A Câmara Municipal de São João del-Rei criou uma Comissão de Saúde para que, em parceria com outras entidades da sociedade civil, discuta, elabore e proponha ações que visem o enfrentamento da pandemia no município. Proposta louvável e com boas intenções de alguns, porém sem ações concretas por parte do nosso Executivo Municipal.

A pandemia vem matando quase 2000 mil pessoas por dia no Brasil. Em Minas Gerais foram 219 mortes nesta quarta-feira (10). Aqui em São João del-Rei, até agora, as propostas da Comissão foram em vão! E sem alarde, a Santa Casa de Misericórdia e o Hospital N. S. Das Mercês já trabalham com a capacidade máxima.
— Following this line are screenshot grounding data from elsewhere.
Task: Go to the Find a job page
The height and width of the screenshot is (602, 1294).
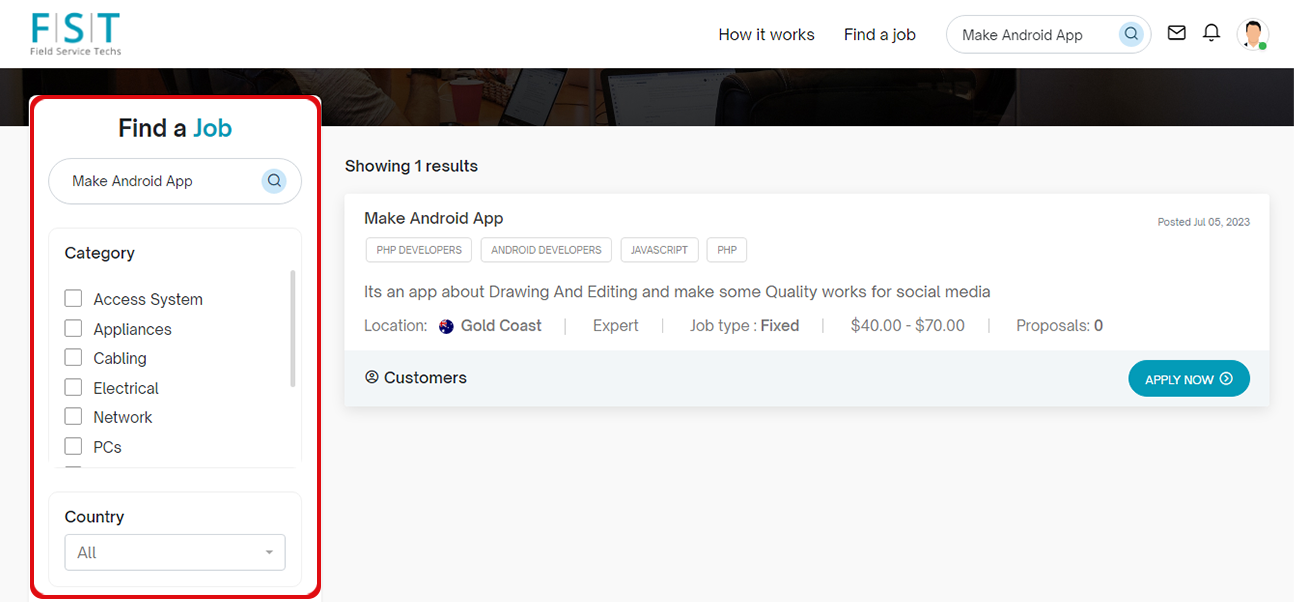Action: pyautogui.click(x=879, y=35)
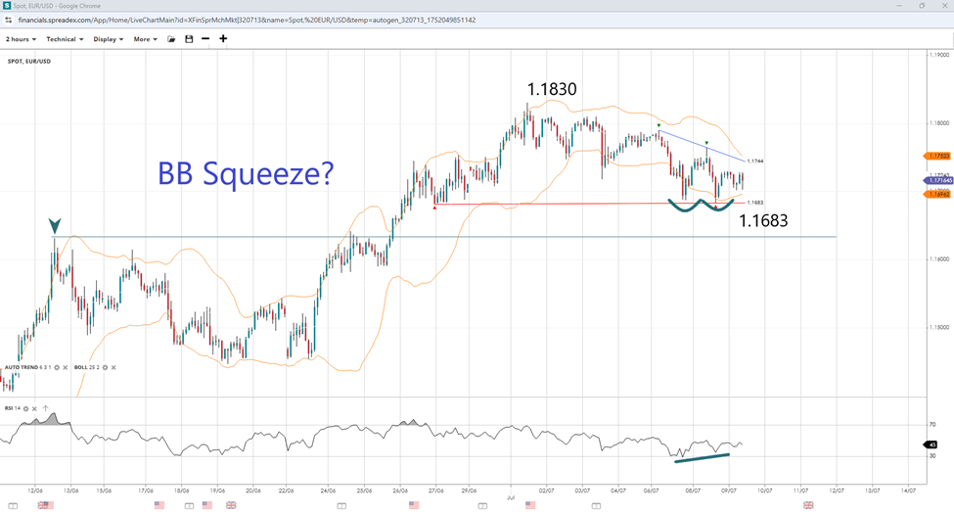Expand the 2 hours timeframe dropdown

coord(21,39)
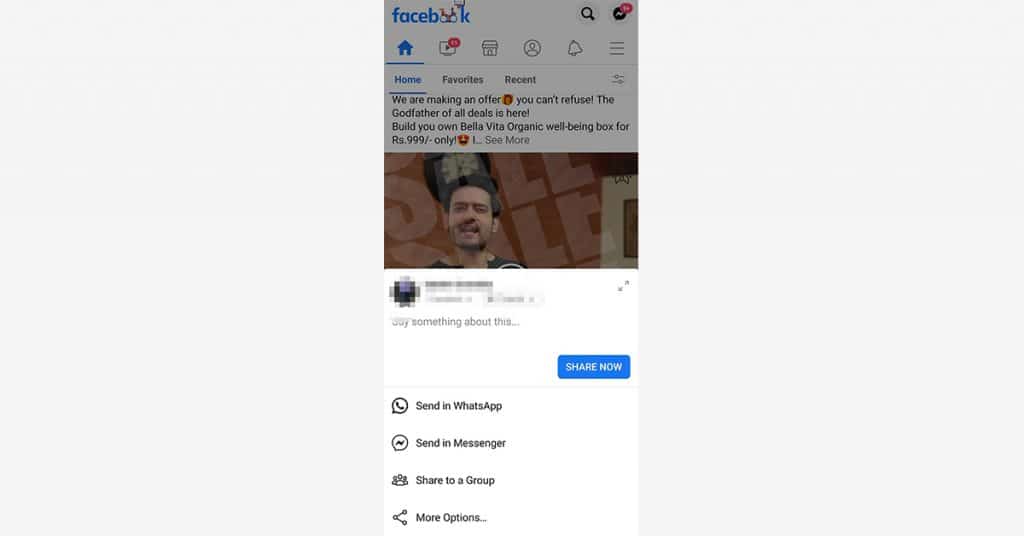Open search with the magnifier icon

click(587, 14)
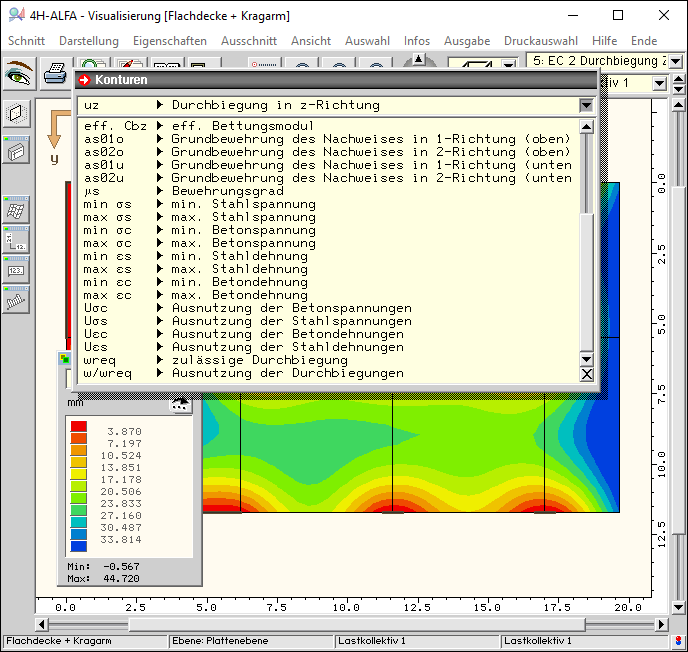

A sensação de quem saiu da reunião da Comissão de Saúde hoje (10), pela manhã, foi de perda de tempo e palanque político, haja vista, a ausência de representantes do Executivo, especialmente da secretária de governo, Adriana Rodrigues, que como todos sabem é quem decide tudo no Comitê Covid-19 do município. Leia mais aqui!

Não faltam boas intenções na Comissão. Há quase um ano vereadores e representantes da sociedade civil vêm tentando fazer alguma coisa por São João del-Rei. A fala mais coesa e contundente na manhã de hoje foi a do presidente do Sindcomércio de SJDR, Wainer Haddad, que cobrou ações mais efetivas do município e ressaltou que “só preocupação não vai adiantar. Vamos continuar nos reunindo aqui o tempo inteiro, culpando o Hospital, a Santa Casa, o comércio. E quem é realmente o culpado? Somos todos nós. Estamos sendo irresponsáveis, não estamos tendo o mínimo de ações a serem feitas.”
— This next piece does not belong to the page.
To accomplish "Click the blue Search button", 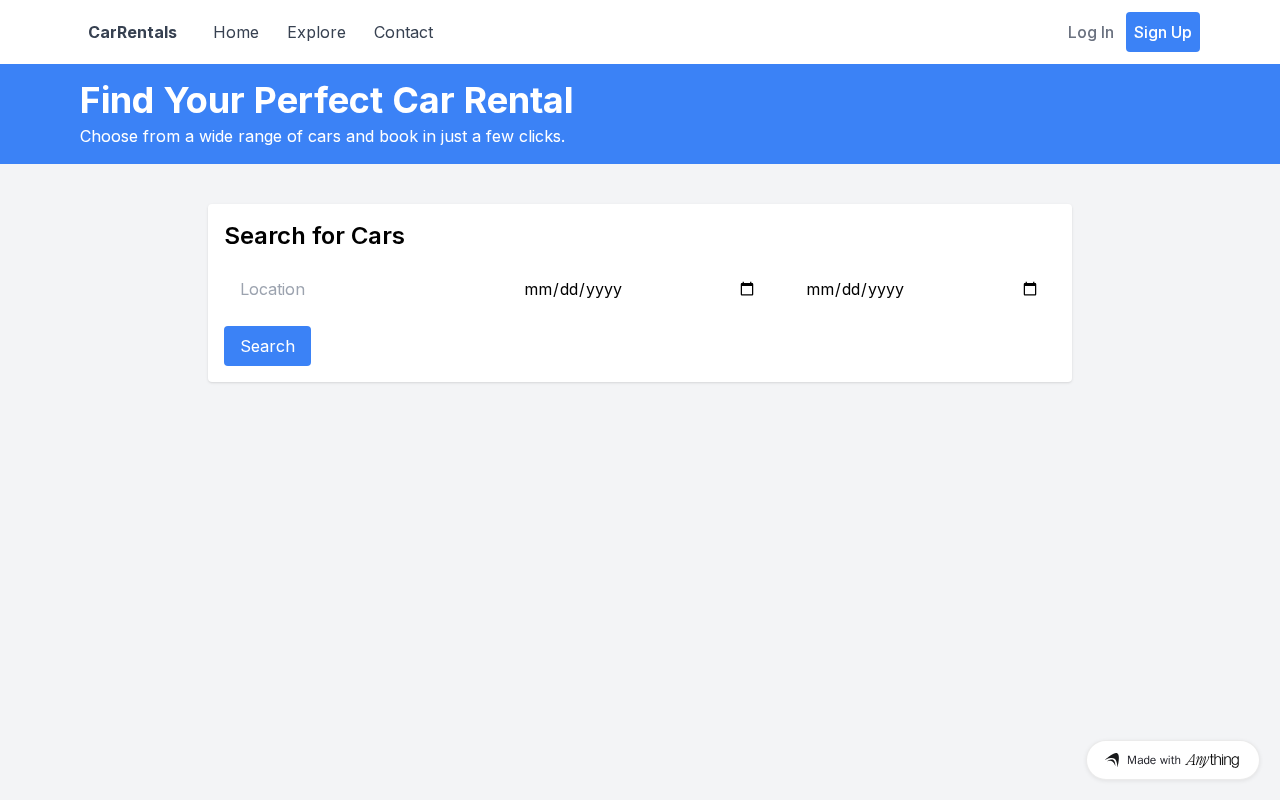I will (267, 346).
E de fato toda a reunião foi assim. Alguns que estavam ali pareciam fazer papel de bobo, principalmente o Secretário de Saúde (leia mais aqui). "O que adianta ficar discutindo se quem decide não está aqui e não ouve ninguém. Nada é feito na prática. So falação”, desabafou outra fonte ouvida pelo Mais Vertentes. 

Enquanto às decisões em relação ao Covid forem tomadas às portas fechadas, pelo Executivo, entre a secretária de governo e o prefeito - que não são técnicos - vamos todos morrer.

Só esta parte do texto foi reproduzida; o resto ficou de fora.